「PEなければ課税なし」という言葉を耳にされたことがある方もいらっしゃるかと思いますが、この言葉に引きずられてPEがなければ消費税の納税義務もないのではないかと誤解されていることがあります。
PEなければ課税なしという言葉は正確に言うと、PEがなければ事業所得に関する課税が行われないという意味であり、取引に応じて源泉所得税や消費税などはPEがなくても課税されるケースがあります。
そこで今回は、外国法人における消費税の納税義務についてご紹介したいと思います。
Index
1.消費税の課税対象取引について
消費税の課税の対象となるかどうかについては、消費税法第4条第1項において、
国内において事業者が行った資産の譲渡等及び特定仕入には、この法律により、消費税を課する。
と規定されています。
事業者とは、個人事業者及び法人をいいます(消法2①四)が、ここで規定されている法人は、内国法人に限定されているわけではありませんので、外国法人も含まれています。
2.消費税の納税義務について
上記1.に記載されている国内において事業者が行った課税資産の譲渡等や特定課税仕入については消費税を納める義務があります。

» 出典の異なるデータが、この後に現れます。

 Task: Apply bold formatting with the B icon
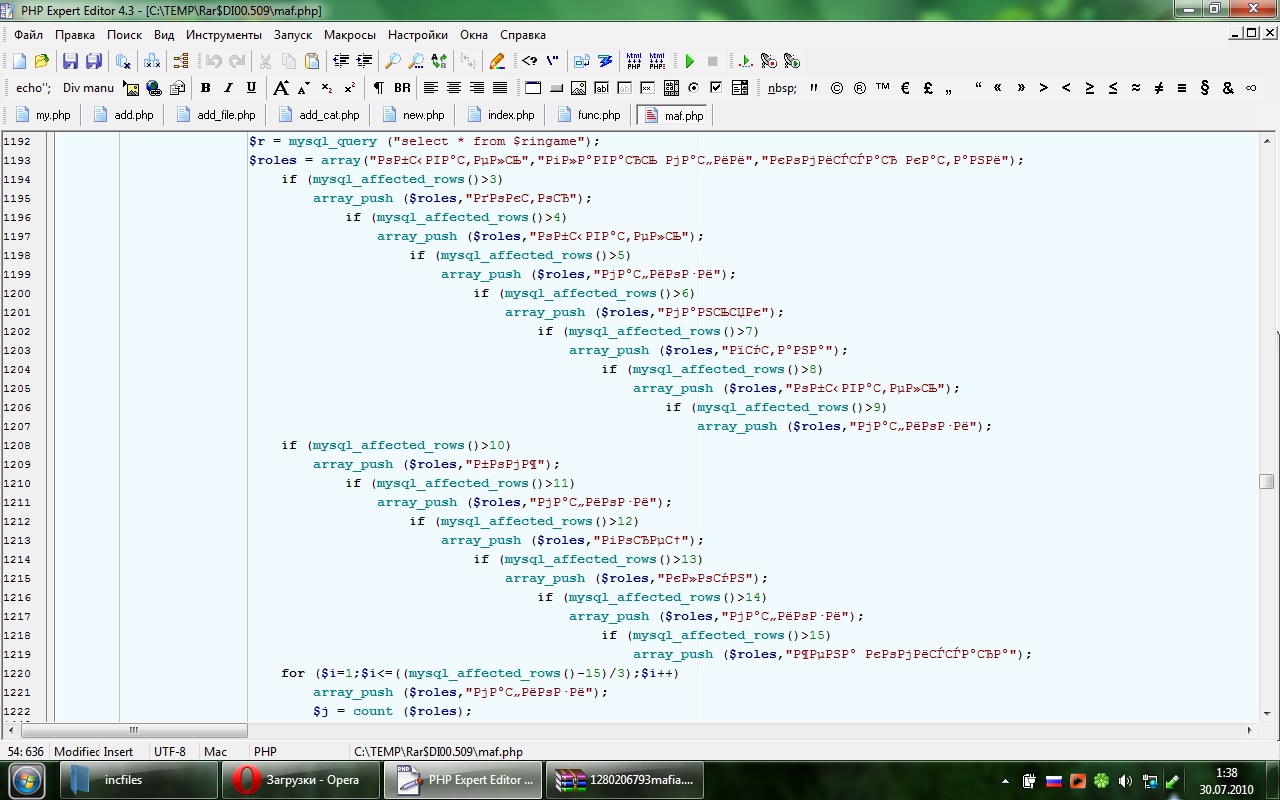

これは、その外国法人が日本国内に支店などのPEがあるかどうかにかかわらず、これらの取引がある場合には、日本において消費税を納める義務があるということを意味しています。
また、内国法人と同様に、その外国法人の基準期間(その事業年度の前々事業年度)における課税売上高が1,000万円以下の場合には、消費税の納税義務は免除されています(消法9)。

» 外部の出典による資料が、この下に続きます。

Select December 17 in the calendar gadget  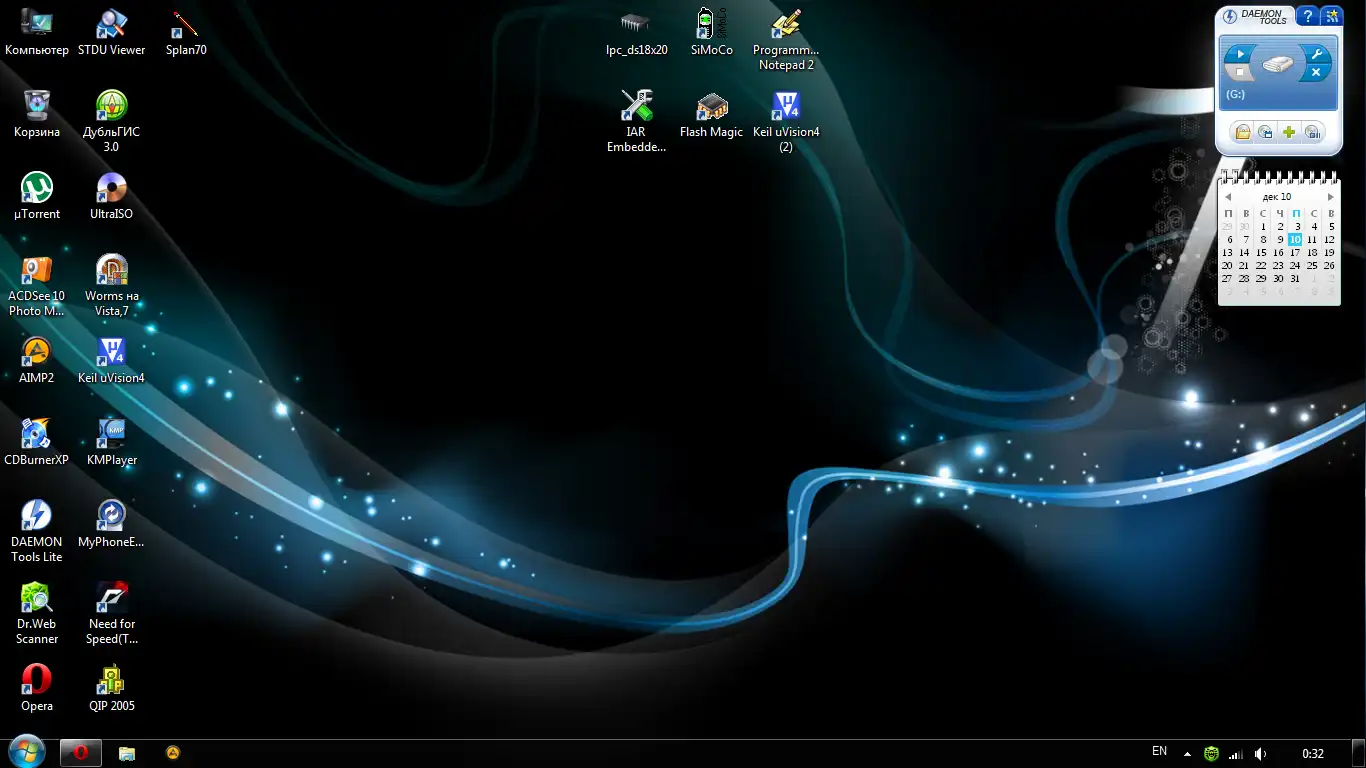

ただし、次に掲げる要件に該当する場合には、基準期間における課税売上高が1,000万円以下であったとしても消費税の納税義務は免除されません。
(1) 課税事業者選択届出書を提出している場合(消法9④)
(2) 特定期間における課税売上高及び支払った給与等の金額が1,000万円を超える場合(消法9の2、消基通1-5-23)
(3) 合併、分割があった場合の納税義務の免除の特例計算により、基準期間における課税売上高が1,000万円を超える場合(消法11、12)
(4) 新規に設立された基準期間がない外国法人で、期首時点における資本金の額が1,000万円以上の場合(消法12の2)
(5) その事業年度の基準期間がない外国法人が特定新規設立法人に該当する場合(消法12の3)
なお、(4)における、外国法人の資本金の額の換算方法については、法人税法基本通達20-5-36(資本金の額等の円換算)を準用し、当該事業年度開始の日における電信売買相場の仲値により換算した円換算額によることとされています。
3.外国法人の申告について
上記2.において外国法人が納税義務者となる場合には、日本において消費税の申告・納付が必要となるのですが、日本にPEがない外国法人の場合、どこに申告書を提出すればよいのかわからないという方もいらっしゃるかと思います。
その場合、国内に住所又は居所を有する者を納税管理人として定めたうえで、消費税納税管理人届出書を納税地の所轄税務署に消費税の申告書を合わせて提出します。
ちなみに消費税法における法人の納税地は消費税法第22条及び法人税法施行令第43条に規定されています。
4.おわりに
外国法人における消費税の納税義務判定については、日本国内にPEがあるかどうかによって大きく変わるものではありませんが、納税管理人の指定など通常あまり行うことがない手続きが必要な場合がありますのでご留意ください。